Tout cela aurait rendu le son d'un déchirant canular — en dépit de la ferveur réelle avec laquelle Camus parle du théâtre — si, mis à part l'esprit avec lequel ces choses furent dites, elles n'avaient étrangement traduit une morale à laquelle tout nous convie aujourd'hui à adhérer.
Ne rien voir, ne rien entendre, enfoncer la tête dans son chapeau en prenant soin d'y enfermer les oreilles, assumer le moins possible d'humanité, jouir de soi...
Que cette morale coïncide, provisoirement, avec celle d'Albert Camus, c'est une autre histoire et qui le regarde seul. Nous n'en savons d'ailleurs que ce qu'il en a, pour un soir, par défi peut-être, ou par lassitude ou pour mille
autres raisons, laissé paraître. Et qui n'a éprouvé, certains jours, une grande envie de crier : « Que périssent les laids, les pauvres, les noirs, les beiges, les sous-développés, les sous-alimentés, les sous-payés, les pessimistes, les écorchés, les économistes, les sans-logis, les sans-patrie, les sans-école, les anciens combattants, les futurs combattants, qu'ils périssent mais qu'ils cessent de voiler le soleil. Là vie est belle, profitons-en dans la mesure où nous sommes doués pour cet exercice... »

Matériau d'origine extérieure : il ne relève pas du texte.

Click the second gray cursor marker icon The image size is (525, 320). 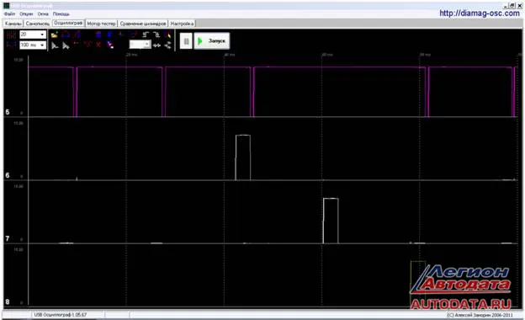tap(66, 45)
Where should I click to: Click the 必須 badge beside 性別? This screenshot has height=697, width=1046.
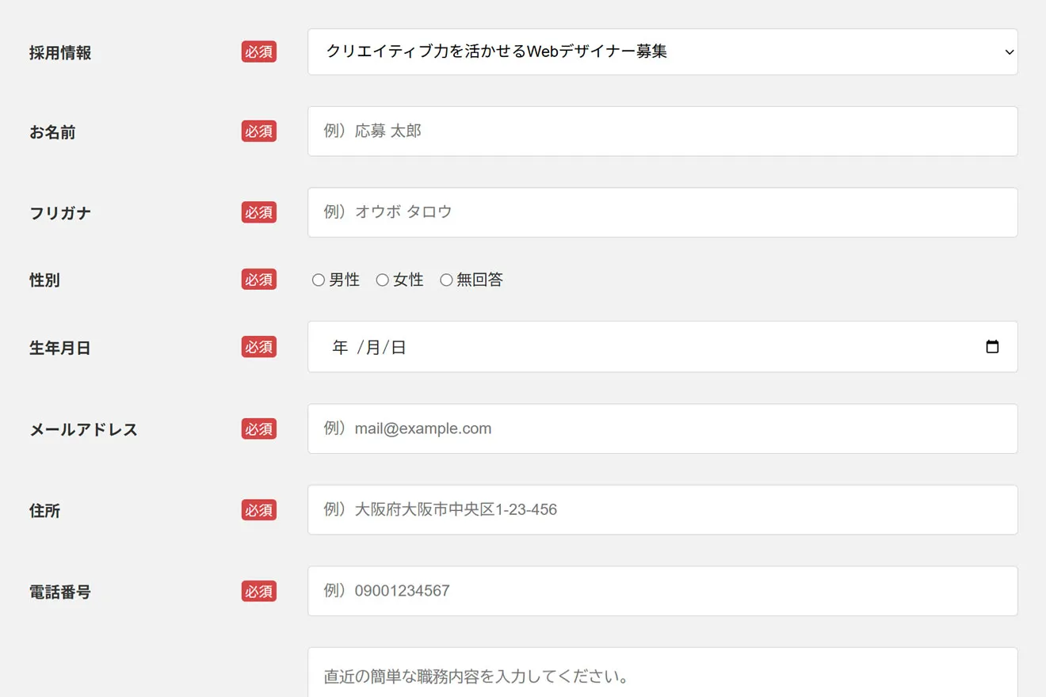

Puis, en d'autres temps, Camus a écrit : « Une œuvre d'homme n'est rien d'autre que ce long cheminement pour retrouver, par les détours de l'art, les deux ou trois images simples et grandes sur lesquelles le cœur, une première fois, s'est ouvert. » La route où chemine un créateur est toujours mystérieuse.
Mais nous, nous tous qui ne sommes pas créateurs, qui cheminons au ras de la terre et qui n'avons d'autre œuvre à édifier que notre propre vie, nous voilà poussés un peu plus encore dans la voie de la démission consentie. Nous voilà un peu plus tentés d'y glisser, parce qu'elle est aisée, parce qu'il y fait tiède, parce que le printemps est là avec son cortège de plaisirs, parce qu'il serait doux de croire que, si nous sommes bien sages, si nous allons jouer — au théâtre ou à tout autre jeu — sans nous mêler des affaires des grandes personnes, Papa nous fera une belle surprise. Et puis une autre. Et une autre encore.
Il y a quelques années, une dame écrivit à son journal favori pour se plaindre :
« Pourquoi votre horoscope est-il si pessimiste ? Nous le lisons pour y trouver des raisons d'aborder la semaine avec courage et bonne humeur. Ce serait facile de nous les donner, et vous feriez ainsi une bonne action. A quoi sert de prévoir le mauvais puisque nous n'y pouvons rien ? »
Le journal entendit ce cri d'alarme et pria son astrologue personnel de modifier le ton de ses pronostics.
Nul n'en souffrit, sinon l'astrologue. Le malheureux croyait à son art.
Cette dame avait parfaitement défini une conception de la vie, de la presse et des horoscopes en tous genres, dont le moment semble venu de s'inspirer.